When I come into a new year, be it a new cycle, a new phase in life, or whatever arbitrary beginning I decide feels appropriate, I have a process, and that process is that I have a box for everything. All the bits and parts of me that I could plan and plan around, I box up into a lovely little gift box and tie a neat little bow on top to hand myself like it’s my welcome kit into this new era of life. I have a personal journal for venting, a journal for planning, post-its for grid planning, commonplace notebooks, time-blocked activities, daily checklists, and all the other life-optimization tools under the sun. For a time it worked, and then I got sick for the first two weeks of January, and suddenly none of my systems felt right anymore.
It’s week three of the new year and I’m only just figuring things out again. The systems that worked before now feel arduous. Even just looking at those boxes make me weary. The boxes that were supposed to make things easier for me are now this big monster made of deadlines and performance and resource and work. The thing that I had put together so that it felt fun, and meaningful just felt like work. How does that line go again? “Live long enough to see yourself become the villain”. Even before I got sick, I think my processes had already begun to work against me and it was only when I was forced to step back did I see that I had processes that aligned with my work style, but not with everything else in my life.
I know that systems are supposed to change, and there’s nothing new about editing a process of optimization. Before the year started, I had a plan. Each feeling and thought were categorized, neatly filed into where I thought they needed to be. I’m coming to a thought now, however (and yes, I did indeed write it down in the brain dump journal), that I don’t think I have any desire to be optimized. Admittedly, I’m not exactly working with a fully formed thought, and somehow I think my previous processes are to blame, but I’m not sure I have a need to proverbially “get my life together”, because my life already is.

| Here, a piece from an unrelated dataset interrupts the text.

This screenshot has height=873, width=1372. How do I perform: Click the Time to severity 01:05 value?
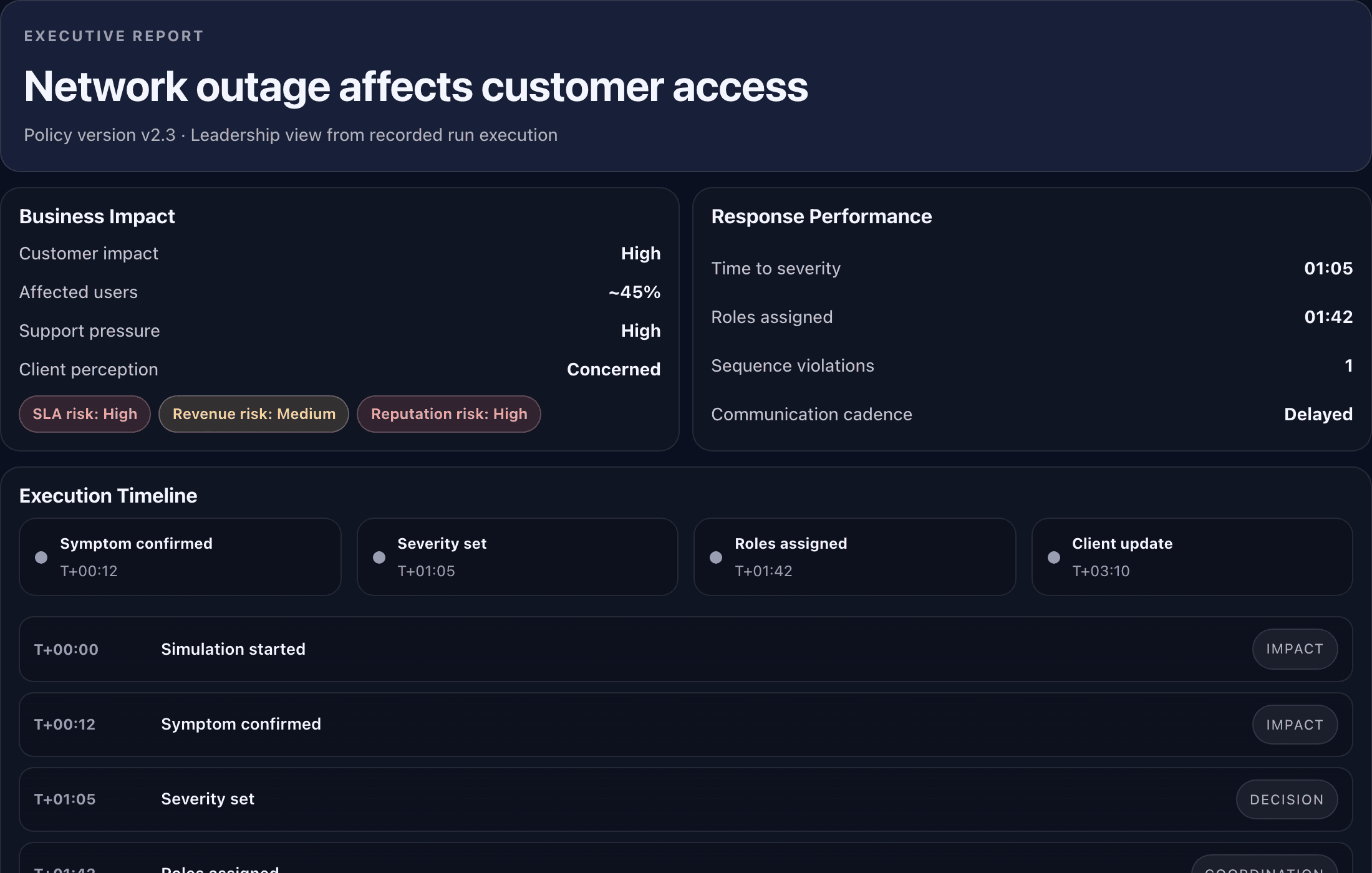pos(1328,269)
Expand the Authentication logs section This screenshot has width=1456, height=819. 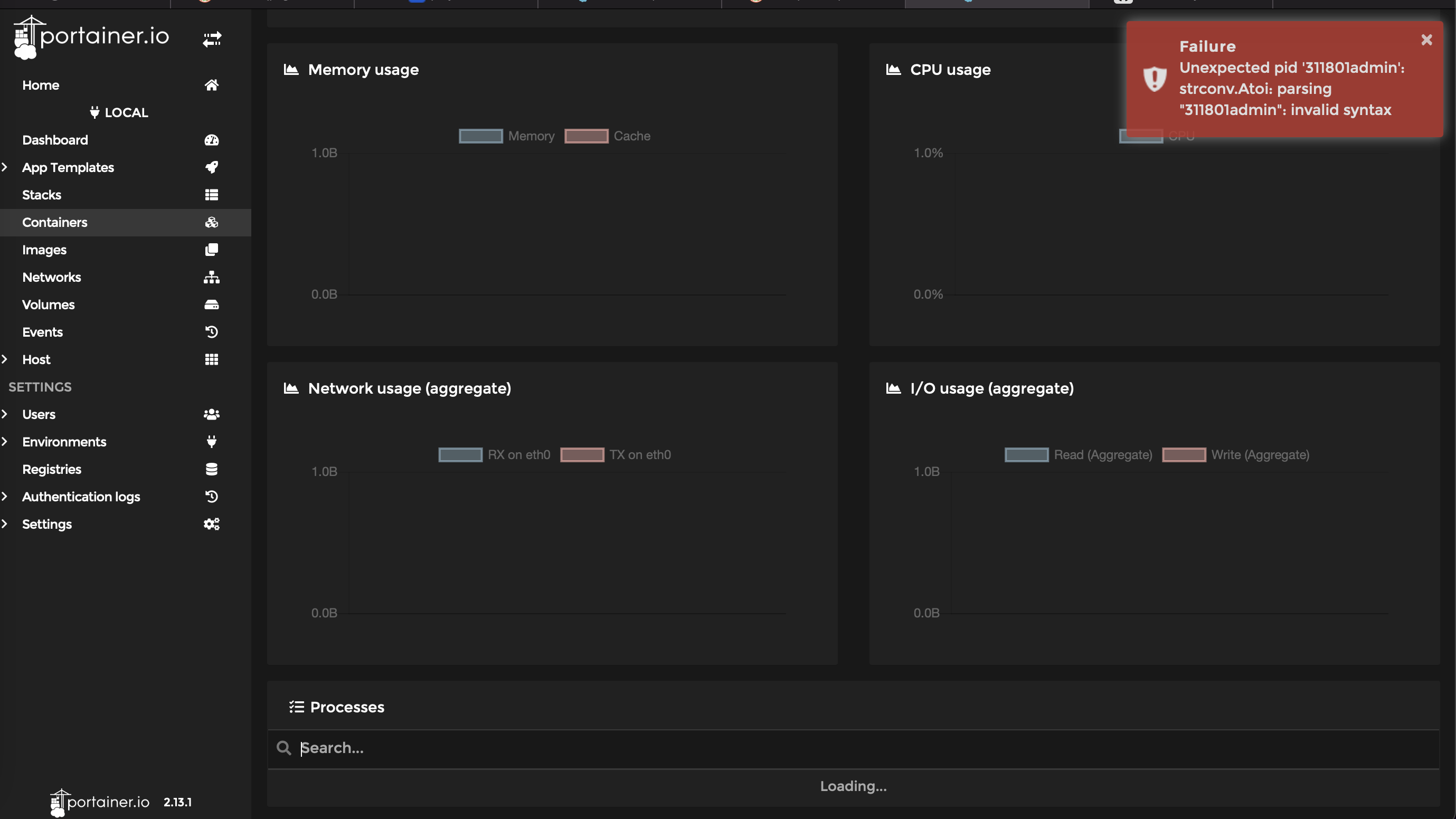tap(6, 496)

Together. My life is together. I am the sum of all my parts, parts that need each other to be the sum. My anxiety walks the same path as development estimates as my depression sits alongside my relationships. My dreams of peace don’t apply only to my personal life, and joy looks the same to me regardless of who I’m with. If I really think about it, it’s simple: I had compartmentalized too much of myself. Every part of me was in a lovely little box, in pieces. Now, it’s become difficult to think about the fullness of a thought, or the feeling outside of a category. If I think too hard, in a steeping crisis, I worry about the civil society of boxes within me, and the coup waiting to erupt. It’s difficult to think of the sum of me.
I thought core beliefs were supposed to anchor these processes, measure the boxes for their weight limit before flying. Turns out, after a couple of weeks of being ill and ruminating over my mortality, I’m realizing that it’s not enough for me to have a solid set of core beliefs, that they won’t work if I don’t let the different parts of me commit, or explore, or challenge those beliefs together, that if one part of me falls, the others must fall with it, with grace, with kindness, and with the confidence to say, we are all in the right place.